The transaction is one of many afoot among large U.S. health insurers. It highlights the jockeying among companies for a position to capture growth in government business thanks to the Affordable Care Act, the rush of baby boomers enrolling in Medicare Advantage plans, and states' expansion of Medicaid managed care.
“These products are more of a commodity,” said Moody's Investors Service analyst Stephen Zaharuk. That means that price, already important, becomes a greater differentiator in the market. Regulation under the Affordable Care Act has left health plans with fewer ways to stand out in the market, he said. “Price is a very important component.” Greater scale could help lower costs and premiums through leverage with providers and lower administrative costs, he said.
The flurry of activity comes after the first year of the insurance expansion under the Affordable Care Act, which absorbed insurance companies' attention as they sought to grapple with new regulations and uncertainty over how markets would operate, said Joseph Marinucci, the lead analyst for Humana at Standard & Poor's. “The sense is they've gotten through this period of understanding what they're dealing with,” he said. Now organizations are mapping out strategies for three or five years.
Humana, with 2014 revenue of $48.5 billion, would gain from Aetna's more diversified business in the commercial insurance market, where the company has struggled to gain traction. For its part, Aetna, with 2014 revenue of $58 billion, would see sizable growth in its Medicare managed care business, which would grow to 4.4 million members with the addition of Humana's 3.2 million Medicare managed care enrollees.

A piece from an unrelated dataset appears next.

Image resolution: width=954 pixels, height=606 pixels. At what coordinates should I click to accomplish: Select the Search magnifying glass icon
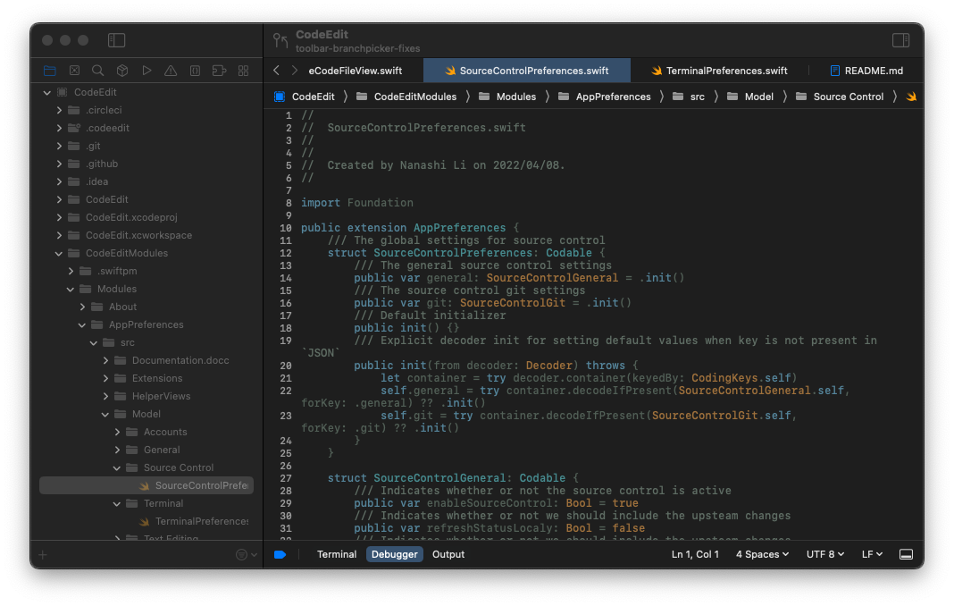[x=98, y=70]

Medicare Advantage is a growth market as baby boomers flood into Medicare, and it's attractive to insurers, analysts said.

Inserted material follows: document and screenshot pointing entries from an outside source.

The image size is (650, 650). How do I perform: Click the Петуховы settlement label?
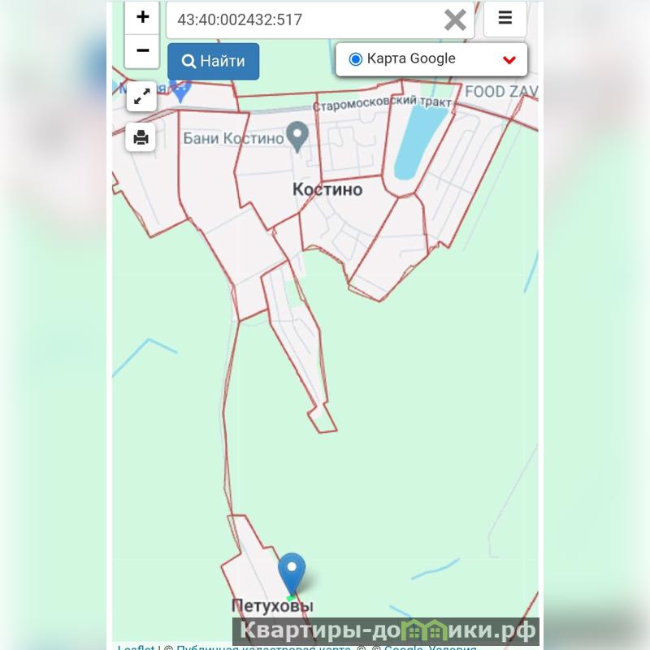(x=272, y=605)
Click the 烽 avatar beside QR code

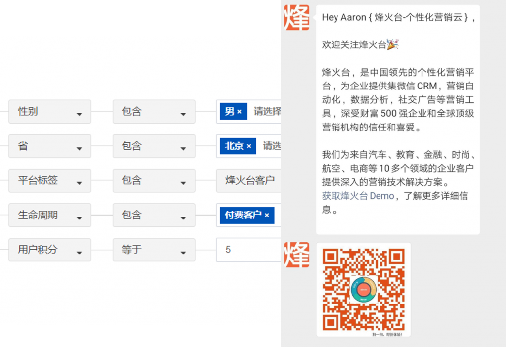pyautogui.click(x=296, y=255)
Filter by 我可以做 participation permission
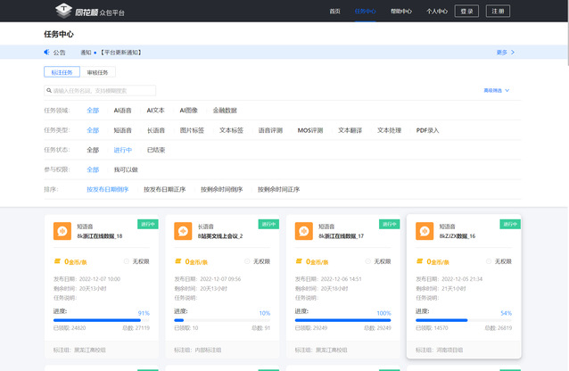The height and width of the screenshot is (371, 569). click(x=126, y=169)
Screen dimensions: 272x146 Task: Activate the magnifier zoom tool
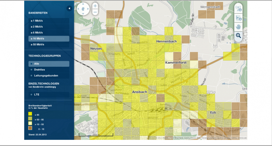238,35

The deal would give Aetna access to technology and ancillary services acquired and developed by Humana to manage the cost and quality of care for chronically ill Medicare beneficiaries. Humana has invested in care coordination programs and employs providers.
“It's not known about Humana, but we actually have a very strong Humana at Home platform, and today we employ about 10,000 nurses, and we actually assist people when they transition outside of the hospital to the home,” Humana CEO Bruce Broussard said in a Modern Healthcare interview earlier this year. “We actually spend a lot of time helping them coordinate care.”
Investors, however, are not sold on the deal, which may face challenges from antitrust authorities. Aetna announced plans to buy Humana before the July 4 holiday in a deal with a total value of about $37 billion before investors' cool reception lowered Aetna's stock price. The deal would create a company with operating revenue of $115 billion and 33 million enrollees in health plans.
Aetna may be required to pay Humana $1 billion to $1.69 billion if the deal fails to close, depending on the reason, according to regulatory filings.